Harry’s face contorted with pain. ‘Don’t do this, Mick.’
Harry knew him?
‘Move,’ Kelly demanded.
‘Cut the strap and I’ll help the kid walk,’ Harry said.
Kelly kept the torch trained on Harry’s face, unmoving. He must have decided that he was better off having Harry help me walk than helping me himself. He took a knife from his pocket, flicked the blade out and said, ‘Turn around.’
Harry did and Kelly cut the wrist strap. Harry flexed his fingers, then rotated and rubbed his wrists.
‘I’m going to need to put his arm around my neck,’ he said. ‘To take his weight.’
Kelly considered this too. In the low light, I thought I saw a hint of a grin wash over his face but he said nothing. Was Harry pushing him too far?
The knife flicked open again and he turned me around roughly by the shoulder and slit the tie on my wrist. He pointed the knife at each of us in turn then flicked it closed, pocketed it and pulled a fat, black pistol from the back of his waistband. Everything inside me turned to water.
Harry lifted my right arm, which ached from being stretched backward for so long. He slipped his left arm around my back, his hand beneath my armpit.
Kelly shoved Harry in the back with the barrel of the gun and we started off slowly into the dark, following the bouncing ball of light cast by Kelly’s torch. I leaned heavily on Harry, hopping on my left leg. He didn’t complain.
I tried to find a flat place for my foot to land each time I hopped but the track was narrow and rough and in the middle of it was a tiny stream, ten centimetres wide, rushing downhill. I could see the bandage on my knee lit from behind. It was soaked in blood. Not just a patch like before. The whole thing was drenched, dark and wet. I needed a doctor. But if Mick Kelly did what I imagined he was going to do, I wouldn’t have to worry about a doctor.
He led us down the track, further from safety with every step. Not that there was safety in a crooked cop’s car, on an unsealed bush road in the middle of nowhere after midnight. I tried to transform the anxiety rising in my chest into clear thinking. Maybe Harry really did have a plan. He had to have a plan. He had been in dangerous situations before and he was still alive. He was known for putting himself in the line of fire to get the story. I wondered if he had experienced anything like this before.
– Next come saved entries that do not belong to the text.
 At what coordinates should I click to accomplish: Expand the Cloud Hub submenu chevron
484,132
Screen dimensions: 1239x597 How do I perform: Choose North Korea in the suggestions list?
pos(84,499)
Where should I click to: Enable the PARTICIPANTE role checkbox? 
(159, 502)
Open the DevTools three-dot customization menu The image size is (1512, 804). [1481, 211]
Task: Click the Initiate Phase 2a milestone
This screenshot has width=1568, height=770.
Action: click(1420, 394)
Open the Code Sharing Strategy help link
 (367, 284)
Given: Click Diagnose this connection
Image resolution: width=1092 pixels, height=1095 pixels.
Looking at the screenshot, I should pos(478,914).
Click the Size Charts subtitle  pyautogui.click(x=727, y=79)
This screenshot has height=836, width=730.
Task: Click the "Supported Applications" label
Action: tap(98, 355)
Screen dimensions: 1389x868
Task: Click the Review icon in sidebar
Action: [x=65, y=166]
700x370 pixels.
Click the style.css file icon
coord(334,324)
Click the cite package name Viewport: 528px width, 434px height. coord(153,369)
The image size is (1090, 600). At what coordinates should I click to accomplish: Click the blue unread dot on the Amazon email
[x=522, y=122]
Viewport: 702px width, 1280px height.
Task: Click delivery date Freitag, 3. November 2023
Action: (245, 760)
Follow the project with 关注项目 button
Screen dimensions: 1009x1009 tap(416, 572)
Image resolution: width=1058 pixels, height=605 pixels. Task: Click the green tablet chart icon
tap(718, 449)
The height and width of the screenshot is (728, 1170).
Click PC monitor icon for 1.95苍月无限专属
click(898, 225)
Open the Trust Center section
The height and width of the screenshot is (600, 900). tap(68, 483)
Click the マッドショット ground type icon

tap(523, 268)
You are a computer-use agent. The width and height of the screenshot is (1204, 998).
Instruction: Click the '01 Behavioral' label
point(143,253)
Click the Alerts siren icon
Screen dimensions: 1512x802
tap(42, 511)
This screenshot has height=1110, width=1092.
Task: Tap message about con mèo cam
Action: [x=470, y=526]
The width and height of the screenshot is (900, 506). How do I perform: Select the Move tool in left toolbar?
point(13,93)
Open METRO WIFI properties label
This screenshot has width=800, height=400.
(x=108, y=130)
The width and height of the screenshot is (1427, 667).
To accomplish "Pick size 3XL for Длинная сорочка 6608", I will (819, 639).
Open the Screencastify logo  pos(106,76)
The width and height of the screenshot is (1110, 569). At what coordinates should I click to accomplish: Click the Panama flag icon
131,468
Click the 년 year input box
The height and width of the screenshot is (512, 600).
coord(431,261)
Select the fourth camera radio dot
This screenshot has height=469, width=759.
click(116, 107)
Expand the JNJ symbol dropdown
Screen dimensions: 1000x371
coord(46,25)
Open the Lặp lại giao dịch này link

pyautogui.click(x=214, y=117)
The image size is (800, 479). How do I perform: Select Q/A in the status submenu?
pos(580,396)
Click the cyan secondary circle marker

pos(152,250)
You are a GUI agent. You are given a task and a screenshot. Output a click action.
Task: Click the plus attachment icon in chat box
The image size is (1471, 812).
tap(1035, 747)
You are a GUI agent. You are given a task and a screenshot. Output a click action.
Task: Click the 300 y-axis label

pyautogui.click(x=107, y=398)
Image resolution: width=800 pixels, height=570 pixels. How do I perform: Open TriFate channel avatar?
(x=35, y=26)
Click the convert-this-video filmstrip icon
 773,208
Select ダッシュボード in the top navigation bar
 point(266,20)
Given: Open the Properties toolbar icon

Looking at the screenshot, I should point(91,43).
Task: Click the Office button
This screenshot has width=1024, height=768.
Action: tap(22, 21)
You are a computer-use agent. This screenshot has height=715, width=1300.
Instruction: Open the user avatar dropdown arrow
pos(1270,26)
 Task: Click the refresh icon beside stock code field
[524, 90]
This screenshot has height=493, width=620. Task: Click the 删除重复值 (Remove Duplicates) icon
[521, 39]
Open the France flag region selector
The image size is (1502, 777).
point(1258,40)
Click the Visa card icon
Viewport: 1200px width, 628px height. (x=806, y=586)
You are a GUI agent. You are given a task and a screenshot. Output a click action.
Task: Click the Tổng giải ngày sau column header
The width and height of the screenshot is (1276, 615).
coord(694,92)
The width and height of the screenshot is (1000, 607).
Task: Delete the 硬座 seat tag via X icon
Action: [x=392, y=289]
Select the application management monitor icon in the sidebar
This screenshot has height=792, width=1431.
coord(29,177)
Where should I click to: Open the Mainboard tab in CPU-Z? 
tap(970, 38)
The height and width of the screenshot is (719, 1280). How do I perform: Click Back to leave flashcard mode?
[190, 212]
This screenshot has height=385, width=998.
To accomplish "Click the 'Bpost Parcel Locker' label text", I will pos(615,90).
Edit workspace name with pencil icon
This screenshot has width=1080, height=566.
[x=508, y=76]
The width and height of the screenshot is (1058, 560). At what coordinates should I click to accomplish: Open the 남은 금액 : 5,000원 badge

Kelly coughed, made a throaty hoik sound and spat. He took two quick sprays of his asthma puffer as we continued down the track. Harry’s rib cage bumped against mine and he breathed heavily under the weight of me. I waited for him to whisper something, a plan of some kind, but that didn’t happen.
I listened for a river or a creek at the bottom of the gully but the air was filled with frog chorus and the rustle of wind-blown trees. The track became rougher now, rockier, steeper. Water seemed to rush in from both sides forming a wider stream beneath our feet. Does he know where he’s taking us or is he making this up as he goes? Has he been here before? Has he planned this? The idea that Kelly had thought this through, had pre-meditated it with the precision of a high-ranking police officer flooded me in muddy panic. He had done this alone. Maybe he was the only other person in the world who knew where we were.
The bones in my left foot began to freeze as water soaked through my sneakers. Prickly plants and sapling branches scratched and scraped me now and I yowled quietly when a sharp rock poked through the toe of my shoe.
We weaved our way down for another ten minutes over rocks and roots until we came out of the trees and there was a vast, open clearing on our right and trees on our left. Intense, buffeting wind hit me hard in the face.
‘Stop,’ Kelly said, wheezing. Another round of chunky coughing.
I looked down and I could make out the three gently glowing stripes on each side of my sneakers and the rough texture of the sandstone beneath me. Two or three metres beyond that, the rock seemed to disappear and there was blackness, lots of it. We were not standing in a clearing. We were on the edge of a cliff.
THIRTY-THREE
SILENT PRAYER
I’m not ready to die, I thought. I have things I want to do. Like turn fourteen, because thirteen wasn’t working out as well as I might have hoped.
I looked out across the sea of black to the horizon where a small patch of low cloud glowed pink. The city? I wished I was back there. If I had stayed in the police station, at least there would have been other officers around. Kelly couldn’t have done anything. I had been safe. If I hadn’t freaked out and run, I would have been okay. Instead, we were out here in the shivering wild with him.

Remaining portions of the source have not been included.